### INSTRUCTIONS FOR THE TASK
After finding the line with "Diros Caves (432, 860)" in the data below, set down exactly each line through the one with "Newsletter 💌 (587, 78)", inclusive, and stop there.

START SUPPLIED MATERIAL

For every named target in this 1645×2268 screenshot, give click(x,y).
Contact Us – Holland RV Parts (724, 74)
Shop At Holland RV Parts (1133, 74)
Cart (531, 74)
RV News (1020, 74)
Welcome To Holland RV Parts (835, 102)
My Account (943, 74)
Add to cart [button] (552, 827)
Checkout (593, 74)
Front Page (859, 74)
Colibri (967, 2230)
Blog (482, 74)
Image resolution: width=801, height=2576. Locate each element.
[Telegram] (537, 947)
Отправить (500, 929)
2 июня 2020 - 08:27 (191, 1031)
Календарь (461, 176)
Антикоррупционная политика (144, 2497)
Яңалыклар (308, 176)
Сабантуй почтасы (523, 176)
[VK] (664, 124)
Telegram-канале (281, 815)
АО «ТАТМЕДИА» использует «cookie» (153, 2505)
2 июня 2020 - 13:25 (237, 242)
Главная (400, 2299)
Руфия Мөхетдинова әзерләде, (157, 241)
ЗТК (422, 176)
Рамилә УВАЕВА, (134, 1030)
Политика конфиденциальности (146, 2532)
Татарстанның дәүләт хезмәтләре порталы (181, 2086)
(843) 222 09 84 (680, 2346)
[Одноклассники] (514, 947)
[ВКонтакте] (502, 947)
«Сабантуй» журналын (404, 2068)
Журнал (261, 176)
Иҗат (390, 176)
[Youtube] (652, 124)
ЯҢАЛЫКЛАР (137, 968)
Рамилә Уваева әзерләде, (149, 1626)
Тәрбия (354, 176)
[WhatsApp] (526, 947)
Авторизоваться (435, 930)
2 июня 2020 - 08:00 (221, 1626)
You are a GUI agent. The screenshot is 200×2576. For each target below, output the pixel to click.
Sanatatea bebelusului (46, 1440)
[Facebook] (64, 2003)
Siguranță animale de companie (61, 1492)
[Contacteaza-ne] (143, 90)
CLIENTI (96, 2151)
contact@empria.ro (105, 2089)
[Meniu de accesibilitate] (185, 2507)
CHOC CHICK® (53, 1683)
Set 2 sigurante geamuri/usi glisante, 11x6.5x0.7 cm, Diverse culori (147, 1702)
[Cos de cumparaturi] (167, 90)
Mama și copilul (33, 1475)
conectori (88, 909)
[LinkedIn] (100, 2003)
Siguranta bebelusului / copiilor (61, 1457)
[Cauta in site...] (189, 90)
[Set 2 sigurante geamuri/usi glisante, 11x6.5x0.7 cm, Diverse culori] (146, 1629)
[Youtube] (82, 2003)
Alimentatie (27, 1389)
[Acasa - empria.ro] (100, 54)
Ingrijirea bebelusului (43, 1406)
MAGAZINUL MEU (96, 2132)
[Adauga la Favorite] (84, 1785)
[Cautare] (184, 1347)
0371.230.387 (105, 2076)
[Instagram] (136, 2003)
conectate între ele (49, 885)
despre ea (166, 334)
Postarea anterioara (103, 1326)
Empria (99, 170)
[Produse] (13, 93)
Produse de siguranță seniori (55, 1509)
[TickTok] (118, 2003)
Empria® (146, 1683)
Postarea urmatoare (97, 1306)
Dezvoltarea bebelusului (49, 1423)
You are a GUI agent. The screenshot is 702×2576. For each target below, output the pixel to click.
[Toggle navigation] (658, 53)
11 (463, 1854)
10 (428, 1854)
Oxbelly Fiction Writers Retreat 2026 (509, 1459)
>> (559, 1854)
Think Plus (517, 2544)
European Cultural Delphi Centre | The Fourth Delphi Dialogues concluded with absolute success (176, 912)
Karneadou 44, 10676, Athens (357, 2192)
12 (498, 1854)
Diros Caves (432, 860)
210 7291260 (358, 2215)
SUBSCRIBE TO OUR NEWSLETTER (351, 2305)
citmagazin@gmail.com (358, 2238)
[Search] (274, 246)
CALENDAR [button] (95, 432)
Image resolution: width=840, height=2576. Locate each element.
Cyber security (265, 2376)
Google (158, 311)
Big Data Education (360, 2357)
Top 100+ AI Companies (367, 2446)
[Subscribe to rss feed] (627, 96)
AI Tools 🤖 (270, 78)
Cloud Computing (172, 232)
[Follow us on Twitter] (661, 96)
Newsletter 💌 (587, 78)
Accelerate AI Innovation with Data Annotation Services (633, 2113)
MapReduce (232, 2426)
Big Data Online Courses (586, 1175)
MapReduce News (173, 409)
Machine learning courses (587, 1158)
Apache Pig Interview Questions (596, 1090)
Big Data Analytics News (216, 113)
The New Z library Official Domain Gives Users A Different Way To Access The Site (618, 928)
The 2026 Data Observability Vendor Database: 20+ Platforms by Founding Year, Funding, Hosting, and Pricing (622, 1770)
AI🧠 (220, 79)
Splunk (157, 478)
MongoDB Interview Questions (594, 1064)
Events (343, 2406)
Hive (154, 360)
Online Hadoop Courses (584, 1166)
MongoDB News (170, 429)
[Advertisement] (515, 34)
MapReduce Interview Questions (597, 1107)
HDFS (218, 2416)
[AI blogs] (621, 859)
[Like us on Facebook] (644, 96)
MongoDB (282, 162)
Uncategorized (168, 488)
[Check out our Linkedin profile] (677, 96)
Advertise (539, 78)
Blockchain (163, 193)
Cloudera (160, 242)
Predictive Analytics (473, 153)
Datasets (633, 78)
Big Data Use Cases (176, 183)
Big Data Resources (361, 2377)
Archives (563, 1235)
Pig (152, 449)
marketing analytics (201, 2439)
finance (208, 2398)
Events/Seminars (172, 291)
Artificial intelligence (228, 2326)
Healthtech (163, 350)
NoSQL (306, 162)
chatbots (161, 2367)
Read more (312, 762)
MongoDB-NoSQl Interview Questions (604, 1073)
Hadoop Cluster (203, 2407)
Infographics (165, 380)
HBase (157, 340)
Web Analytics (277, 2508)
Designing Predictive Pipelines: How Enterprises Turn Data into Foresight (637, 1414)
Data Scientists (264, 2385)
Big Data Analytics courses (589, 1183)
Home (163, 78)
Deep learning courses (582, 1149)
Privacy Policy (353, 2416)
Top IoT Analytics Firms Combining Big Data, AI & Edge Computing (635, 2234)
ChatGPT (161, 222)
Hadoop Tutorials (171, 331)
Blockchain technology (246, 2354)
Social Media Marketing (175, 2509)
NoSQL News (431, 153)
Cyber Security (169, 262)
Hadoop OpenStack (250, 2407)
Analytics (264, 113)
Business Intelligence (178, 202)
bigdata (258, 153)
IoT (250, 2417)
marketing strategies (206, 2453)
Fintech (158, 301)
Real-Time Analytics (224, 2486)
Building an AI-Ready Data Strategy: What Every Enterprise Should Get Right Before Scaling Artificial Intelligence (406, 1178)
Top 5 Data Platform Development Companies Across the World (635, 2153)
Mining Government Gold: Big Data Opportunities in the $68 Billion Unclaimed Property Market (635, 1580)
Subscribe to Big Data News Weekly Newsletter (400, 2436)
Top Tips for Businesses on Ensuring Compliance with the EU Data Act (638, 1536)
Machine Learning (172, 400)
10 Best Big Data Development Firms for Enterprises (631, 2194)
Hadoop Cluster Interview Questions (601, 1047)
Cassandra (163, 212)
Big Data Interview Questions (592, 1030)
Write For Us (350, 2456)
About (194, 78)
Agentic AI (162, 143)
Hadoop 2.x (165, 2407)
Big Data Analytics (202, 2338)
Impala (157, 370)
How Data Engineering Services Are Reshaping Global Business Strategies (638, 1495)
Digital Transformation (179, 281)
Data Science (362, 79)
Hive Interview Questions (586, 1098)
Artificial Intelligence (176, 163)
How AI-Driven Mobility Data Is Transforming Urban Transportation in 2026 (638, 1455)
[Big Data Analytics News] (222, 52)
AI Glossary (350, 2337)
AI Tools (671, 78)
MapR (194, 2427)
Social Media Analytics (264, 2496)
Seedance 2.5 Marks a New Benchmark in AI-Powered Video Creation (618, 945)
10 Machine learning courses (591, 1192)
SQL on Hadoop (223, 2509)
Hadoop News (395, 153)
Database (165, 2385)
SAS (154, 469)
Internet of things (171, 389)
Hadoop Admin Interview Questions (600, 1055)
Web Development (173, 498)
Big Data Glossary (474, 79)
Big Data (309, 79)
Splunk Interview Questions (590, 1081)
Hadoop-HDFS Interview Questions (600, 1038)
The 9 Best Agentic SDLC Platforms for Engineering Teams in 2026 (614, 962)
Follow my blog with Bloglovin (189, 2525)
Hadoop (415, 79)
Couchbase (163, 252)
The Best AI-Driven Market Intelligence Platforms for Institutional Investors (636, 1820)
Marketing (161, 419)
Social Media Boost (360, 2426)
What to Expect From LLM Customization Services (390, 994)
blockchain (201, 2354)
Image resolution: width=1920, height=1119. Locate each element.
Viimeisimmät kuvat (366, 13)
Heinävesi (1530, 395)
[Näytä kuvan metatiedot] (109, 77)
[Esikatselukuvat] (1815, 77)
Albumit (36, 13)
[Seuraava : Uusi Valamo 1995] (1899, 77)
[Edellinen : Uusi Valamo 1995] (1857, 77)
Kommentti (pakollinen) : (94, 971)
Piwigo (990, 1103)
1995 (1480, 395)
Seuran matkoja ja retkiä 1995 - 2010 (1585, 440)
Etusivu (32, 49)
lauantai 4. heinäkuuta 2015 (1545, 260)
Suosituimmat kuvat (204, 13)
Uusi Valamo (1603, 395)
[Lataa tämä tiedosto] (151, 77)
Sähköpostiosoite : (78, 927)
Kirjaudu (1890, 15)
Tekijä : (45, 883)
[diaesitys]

END SUPPLIED MATERIAL

### RESULT OF THE EXERCISE
Diros Caves (432, 860)
210 7291260 (358, 2215)
SUBSCRIBE TO OUR NEWSLETTER (351, 2305)
citmagazin@gmail.com (358, 2238)
[Search] (274, 246)
CALENDAR [button] (95, 432)
Image resolution: width=840, height=2576. Locate each element.
Cyber security (265, 2376)
Google (158, 311)
Big Data Education (360, 2357)
Top 100+ AI Companies (367, 2446)
[Subscribe to rss feed] (627, 96)
AI Tools 🤖 (270, 78)
Cloud Computing (172, 232)
[Follow us on Twitter] (661, 96)
Newsletter 💌 (587, 78)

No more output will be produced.